Adding 4,000 agents at the borders between Mexico and Guatemala (and to a lesser extent) Belize, however, will make a terrific difference, even if the force is not as alert as our Border Patrol, and is corrupt to some extent. Mexico does little currently to guard those borders and 4,000 agents there would be very useful.

There is a precedent for this. As my colleague Jerry Kammer has reminded me, we send a lot of money to Mexico to help it control the drug trade. Why not pay the Mexican government something to help control the illegal-alien traffic through their country? Since the OTMs are not about to damage the Mexican economy, Mexico has little motivation to spend its money to help solve one of America's problems.

The Beast. Perhaps the most obvious manifestation of the laxness of enforcement at Mexico's lower border is the freight train called "The Beast", as the accompanying photograph shows.

OTMs and others risk their lives by riding this train north to the US-Mexico border, according to this illustrated article in London's May 1 Daily Mail. That there are many migrants riding on the top of these trains indicates that there is no law-enforcement at all on the part of Mexican authorities.

The train, also called "the Train of Death" because of its inherent dangers, starts its way north at the town of Arriaga, which is a little west of Tonala, shown on the map, and thus about 200 miles west of the Guatemalan border.
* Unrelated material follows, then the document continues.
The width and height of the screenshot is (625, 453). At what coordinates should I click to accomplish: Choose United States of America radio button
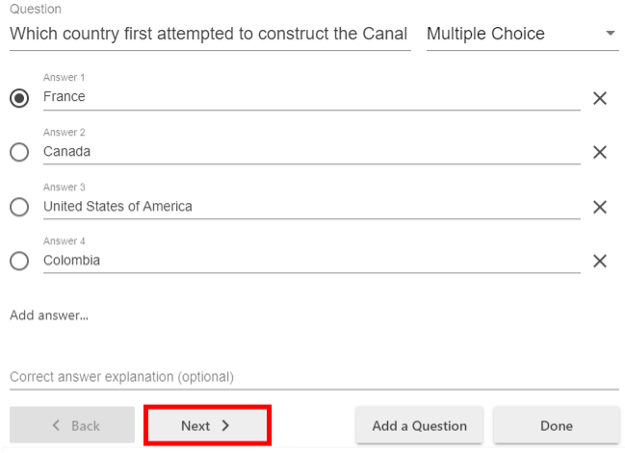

Removing illegal migrants from trains is something that our Border Patrol has down pat, there being several rail crossings from Mexico, including those at Brownsville, Laredo, El Paso, and Nogales. A few score Mexican Border Patrolmen or Marines, funded in the way I have proposed, could make sure that this train would move north without its illicit passengers.

Mexico's Southern Border. As the map shows, there is a jagged border between Guatemala and Mexico; it is some 540 miles long. (That's about a quarter of the length of the US-Mexico border.) I have not visited it (as I have Mexico's northern border), but it appears to have the usual characteristics of international borders — some parts of it are crossed more often than others.

My sense is that most of the traffic takes place over the southwestern part, which stands between the more populated parts of Guatemala and the terminus of "The Beast". There is another segment of the border, the straight line running some 120 miles to the west from Belize, that appears to be through jungle and probably is not used much. There appear to be no towns or villages near that part of the line. So most of the proposed 4,000 agents would be concentrated at the end of the border near the Pacific.

There is also 150 miles or so of border with Belize, mostly along the River Hondo. While there is some illegal migration to the United States from Belize, and some illegal migration through Belize from other nations, such as China, as we reported in an earlier blog, this part of the border is less worrisome.

Belize, the former British Honduras, is not as over-populated as other Central American nations and there is only a single port-of-entry between that country and Mexico, suggesting a fairly quiet border.

The International Politics. This proposal would involve not only negotiating a reasonably complex set of arrangements with Mexico, it would also entail working out repatriation arrangements with at least Guatemala, and possibly other Central American nations. There would need to be U.S.-funded transportation schemes to make sure that the OTMs stopped in Southern Mexico would be sent back to their home countries. Buses could be obtained reasonably, and the Mexican officers could ride the buses until they crossed into the next country.

Perhaps some funding to those other nations, such as greatly over-populated El Salvador, would have to be arranged. But whatever was spent would produce much more substantive gains for American immigration enforcement than simply adding more agents at our southern border.